Weszliśmy do klasy, po czym pani Malinowska kazała klasie robić jakieś zadania i czytać temat, a mnie wzięła na korytarz. Cholera. I co jej powiem?
-Dobrze, więc powiesz mi, co się stało?- powiedziała już spokojnie.
-Przepraszam, nie mogę...
-Nie bój się. Ktoś ci coś zrobił?
      Nie wytrzymałam i opowiedziałam nauczycielce wszystko ze szczegółami, a ta stwierdziła, że nie popuści Oli i Nadii.
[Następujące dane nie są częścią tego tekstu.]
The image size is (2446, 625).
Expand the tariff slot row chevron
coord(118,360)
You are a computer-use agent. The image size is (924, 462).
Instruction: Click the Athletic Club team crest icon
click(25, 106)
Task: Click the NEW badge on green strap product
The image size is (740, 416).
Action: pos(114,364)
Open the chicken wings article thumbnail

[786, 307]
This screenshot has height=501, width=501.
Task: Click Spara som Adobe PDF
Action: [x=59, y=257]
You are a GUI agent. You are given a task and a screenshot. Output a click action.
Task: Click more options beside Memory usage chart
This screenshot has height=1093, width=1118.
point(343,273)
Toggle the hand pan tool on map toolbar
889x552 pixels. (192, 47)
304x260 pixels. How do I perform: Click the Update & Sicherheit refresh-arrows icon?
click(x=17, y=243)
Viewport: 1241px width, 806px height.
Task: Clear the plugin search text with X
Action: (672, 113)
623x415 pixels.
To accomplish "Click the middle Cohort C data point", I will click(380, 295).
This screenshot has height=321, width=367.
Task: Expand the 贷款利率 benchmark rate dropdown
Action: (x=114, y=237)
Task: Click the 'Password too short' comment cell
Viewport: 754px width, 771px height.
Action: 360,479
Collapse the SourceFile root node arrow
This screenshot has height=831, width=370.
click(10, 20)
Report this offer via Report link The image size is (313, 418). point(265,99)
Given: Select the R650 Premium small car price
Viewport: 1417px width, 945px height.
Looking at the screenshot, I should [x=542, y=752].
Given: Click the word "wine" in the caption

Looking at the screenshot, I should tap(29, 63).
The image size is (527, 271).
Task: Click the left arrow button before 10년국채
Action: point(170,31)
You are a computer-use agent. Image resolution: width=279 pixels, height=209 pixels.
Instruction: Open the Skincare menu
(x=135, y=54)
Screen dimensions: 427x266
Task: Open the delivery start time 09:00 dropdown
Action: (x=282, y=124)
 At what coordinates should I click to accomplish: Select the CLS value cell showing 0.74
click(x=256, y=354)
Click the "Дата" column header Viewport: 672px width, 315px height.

Trzymała mnie za słowo, a ja miałam tylko nadzieję, że nie obiecuje mi gruszek na wierzbie.
     Wróciłyśmy do klasy, a przez resztę dnia nikt już mnie nie zaczepiał, jednak gdy wychodziłam ze szkoły jak ktoś mnie zaciąga za budynek. Nie zdążyłam nawet podnieść głowy, gdy zostałam uderzona czymś ciężkim. A potem już nic nie pamiętam...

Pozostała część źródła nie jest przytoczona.